## PROBLEM DETAILS
Retype exactly the lines from the one holding "Task: Open the partially" through the final line of the data, both included.
****************************************
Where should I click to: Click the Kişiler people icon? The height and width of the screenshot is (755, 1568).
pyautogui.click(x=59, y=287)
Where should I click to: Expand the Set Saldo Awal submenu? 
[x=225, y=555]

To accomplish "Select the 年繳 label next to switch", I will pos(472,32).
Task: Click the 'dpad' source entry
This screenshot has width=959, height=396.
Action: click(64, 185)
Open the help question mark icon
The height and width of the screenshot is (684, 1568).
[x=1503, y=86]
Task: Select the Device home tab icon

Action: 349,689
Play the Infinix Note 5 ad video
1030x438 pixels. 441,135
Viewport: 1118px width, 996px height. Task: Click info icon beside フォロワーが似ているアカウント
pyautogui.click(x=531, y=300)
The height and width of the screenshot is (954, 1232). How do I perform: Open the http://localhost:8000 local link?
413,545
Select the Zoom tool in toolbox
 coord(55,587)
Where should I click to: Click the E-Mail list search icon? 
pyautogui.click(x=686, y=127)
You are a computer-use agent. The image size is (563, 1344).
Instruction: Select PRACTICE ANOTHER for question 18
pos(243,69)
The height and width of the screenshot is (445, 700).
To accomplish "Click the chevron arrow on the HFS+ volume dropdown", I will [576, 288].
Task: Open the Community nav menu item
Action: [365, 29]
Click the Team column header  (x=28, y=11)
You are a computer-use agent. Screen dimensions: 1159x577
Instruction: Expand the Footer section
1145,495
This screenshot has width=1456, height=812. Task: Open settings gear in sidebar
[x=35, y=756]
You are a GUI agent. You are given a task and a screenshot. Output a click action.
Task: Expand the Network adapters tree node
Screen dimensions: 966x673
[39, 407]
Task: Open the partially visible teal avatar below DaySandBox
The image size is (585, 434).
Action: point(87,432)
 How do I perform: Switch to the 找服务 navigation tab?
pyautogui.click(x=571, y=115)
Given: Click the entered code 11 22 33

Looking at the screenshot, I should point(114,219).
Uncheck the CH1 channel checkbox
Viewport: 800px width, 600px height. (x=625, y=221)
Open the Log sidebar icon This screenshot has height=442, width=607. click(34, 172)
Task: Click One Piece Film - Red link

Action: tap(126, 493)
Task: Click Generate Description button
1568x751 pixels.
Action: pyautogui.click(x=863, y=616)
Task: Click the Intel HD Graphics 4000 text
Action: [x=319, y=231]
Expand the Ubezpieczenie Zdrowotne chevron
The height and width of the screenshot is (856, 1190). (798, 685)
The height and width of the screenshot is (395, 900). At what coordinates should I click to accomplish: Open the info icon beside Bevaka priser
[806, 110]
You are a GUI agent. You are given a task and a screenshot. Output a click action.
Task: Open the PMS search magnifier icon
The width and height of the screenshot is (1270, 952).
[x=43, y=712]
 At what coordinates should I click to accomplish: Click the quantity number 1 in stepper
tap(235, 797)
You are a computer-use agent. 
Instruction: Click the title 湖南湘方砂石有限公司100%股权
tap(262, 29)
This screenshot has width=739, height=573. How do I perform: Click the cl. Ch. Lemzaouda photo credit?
****************************************
## PROBLEM SOLUTION
Task: Open the partially visible teal avatar below DaySandBox
The image size is (585, 434).
Action: point(87,432)
 How do I perform: Switch to the 找服务 navigation tab?
pyautogui.click(x=571, y=115)
Given: Click the entered code 11 22 33

Looking at the screenshot, I should point(114,219).
Uncheck the CH1 channel checkbox
Viewport: 800px width, 600px height. (x=625, y=221)
Open the Log sidebar icon This screenshot has height=442, width=607. click(34, 172)
Task: Click One Piece Film - Red link

Action: tap(126, 493)
Task: Click Generate Description button
1568x751 pixels.
Action: pyautogui.click(x=863, y=616)
Task: Click the Intel HD Graphics 4000 text
Action: [x=319, y=231]
Expand the Ubezpieczenie Zdrowotne chevron
The height and width of the screenshot is (856, 1190). (798, 685)
The height and width of the screenshot is (395, 900). At what coordinates should I click to accomplish: Open the info icon beside Bevaka priser
[806, 110]
You are a GUI agent. You are given a task and a screenshot. Output a click action.
Task: Open the PMS search magnifier icon
The width and height of the screenshot is (1270, 952).
[x=43, y=712]
 At what coordinates should I click to accomplish: Click the quantity number 1 in stepper
tap(235, 797)
You are a computer-use agent. 
Instruction: Click the title 湖南湘方砂石有限公司100%股权
tap(262, 29)
This screenshot has width=739, height=573. How do I perform: Click the cl. Ch. Lemzaouda photo credit?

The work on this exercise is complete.